- Exercise directions:
Which lines of the entries contain the word "agent"? Please list them.
###
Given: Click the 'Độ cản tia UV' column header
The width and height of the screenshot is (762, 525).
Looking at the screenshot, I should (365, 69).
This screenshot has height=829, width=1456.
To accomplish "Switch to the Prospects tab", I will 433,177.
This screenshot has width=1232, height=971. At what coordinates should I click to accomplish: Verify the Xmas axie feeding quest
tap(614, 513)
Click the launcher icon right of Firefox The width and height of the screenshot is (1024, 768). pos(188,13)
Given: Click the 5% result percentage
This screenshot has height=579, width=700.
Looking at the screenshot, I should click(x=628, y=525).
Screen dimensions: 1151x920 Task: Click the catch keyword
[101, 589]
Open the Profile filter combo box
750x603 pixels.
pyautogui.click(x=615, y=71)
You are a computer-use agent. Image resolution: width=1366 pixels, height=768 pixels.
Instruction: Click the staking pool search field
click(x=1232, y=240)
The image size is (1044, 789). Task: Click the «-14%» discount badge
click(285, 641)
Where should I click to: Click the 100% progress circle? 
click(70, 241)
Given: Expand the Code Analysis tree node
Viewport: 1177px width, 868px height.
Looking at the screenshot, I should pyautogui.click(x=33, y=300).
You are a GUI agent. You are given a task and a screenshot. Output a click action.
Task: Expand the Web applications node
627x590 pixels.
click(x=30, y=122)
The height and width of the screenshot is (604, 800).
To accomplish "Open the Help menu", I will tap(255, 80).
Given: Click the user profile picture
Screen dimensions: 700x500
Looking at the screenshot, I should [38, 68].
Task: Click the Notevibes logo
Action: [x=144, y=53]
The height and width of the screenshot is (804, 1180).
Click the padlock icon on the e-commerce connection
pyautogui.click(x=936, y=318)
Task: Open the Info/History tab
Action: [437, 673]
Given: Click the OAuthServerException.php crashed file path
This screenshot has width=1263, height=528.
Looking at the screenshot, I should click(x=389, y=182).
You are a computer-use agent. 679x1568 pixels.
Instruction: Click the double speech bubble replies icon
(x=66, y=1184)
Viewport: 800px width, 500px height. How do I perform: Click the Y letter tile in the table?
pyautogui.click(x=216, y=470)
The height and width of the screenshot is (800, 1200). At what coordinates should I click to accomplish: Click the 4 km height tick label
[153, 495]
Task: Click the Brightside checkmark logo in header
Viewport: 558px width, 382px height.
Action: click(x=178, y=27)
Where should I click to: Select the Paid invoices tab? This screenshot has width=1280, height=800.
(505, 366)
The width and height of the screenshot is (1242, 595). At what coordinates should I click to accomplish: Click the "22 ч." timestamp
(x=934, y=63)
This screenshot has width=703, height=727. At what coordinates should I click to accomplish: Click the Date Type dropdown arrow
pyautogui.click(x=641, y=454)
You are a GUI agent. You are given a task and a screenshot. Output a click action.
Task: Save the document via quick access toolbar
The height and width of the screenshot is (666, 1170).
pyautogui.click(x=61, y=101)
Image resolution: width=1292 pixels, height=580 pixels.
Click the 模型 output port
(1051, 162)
###
- Exercise response:
You are a computer-use agent. Image resolution: width=1366 pixels, height=768 pixels.
You are a GUI agent. You are given a task and a screenshot. Output a click action.
You are a computer-use agent. 679x1568 pixels.
You are a GUI agent. You are given a task and a screenshot. Output a click action.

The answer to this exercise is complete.